» PROBLEM DETAILS:
Which lines in the data below contain the string "Arrow", matching case? Return each of those lines in full.

[Item-finding data]

#####

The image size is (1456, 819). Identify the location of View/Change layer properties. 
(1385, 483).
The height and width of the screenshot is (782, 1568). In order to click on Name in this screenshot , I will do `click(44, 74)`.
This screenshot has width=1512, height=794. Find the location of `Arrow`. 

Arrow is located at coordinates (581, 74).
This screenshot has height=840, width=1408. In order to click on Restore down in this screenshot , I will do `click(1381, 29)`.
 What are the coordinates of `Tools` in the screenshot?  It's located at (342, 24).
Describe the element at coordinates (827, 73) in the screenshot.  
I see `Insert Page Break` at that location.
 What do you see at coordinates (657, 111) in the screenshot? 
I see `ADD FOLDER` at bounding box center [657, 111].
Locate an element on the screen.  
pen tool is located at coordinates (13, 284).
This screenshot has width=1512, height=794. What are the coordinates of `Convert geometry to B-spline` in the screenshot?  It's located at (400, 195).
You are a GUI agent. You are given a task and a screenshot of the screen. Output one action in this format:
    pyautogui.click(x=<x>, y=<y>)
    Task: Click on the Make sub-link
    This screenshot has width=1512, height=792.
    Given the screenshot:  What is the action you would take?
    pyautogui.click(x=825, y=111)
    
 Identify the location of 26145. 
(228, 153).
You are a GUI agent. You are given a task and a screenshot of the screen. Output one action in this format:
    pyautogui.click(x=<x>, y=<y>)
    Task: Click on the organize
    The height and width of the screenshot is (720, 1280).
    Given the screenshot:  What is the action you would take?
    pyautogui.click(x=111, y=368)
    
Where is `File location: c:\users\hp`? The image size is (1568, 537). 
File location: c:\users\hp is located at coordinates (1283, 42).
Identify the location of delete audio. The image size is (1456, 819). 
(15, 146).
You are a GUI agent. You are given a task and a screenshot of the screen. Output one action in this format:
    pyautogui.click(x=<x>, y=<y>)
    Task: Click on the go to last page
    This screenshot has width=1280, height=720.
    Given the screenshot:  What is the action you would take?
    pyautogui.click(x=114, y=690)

#####

» SOLUTION FOR THIS EXERCISE:
This screenshot has width=1512, height=794. Find the location of `Arrow`. 
Arrow is located at coordinates (581, 74).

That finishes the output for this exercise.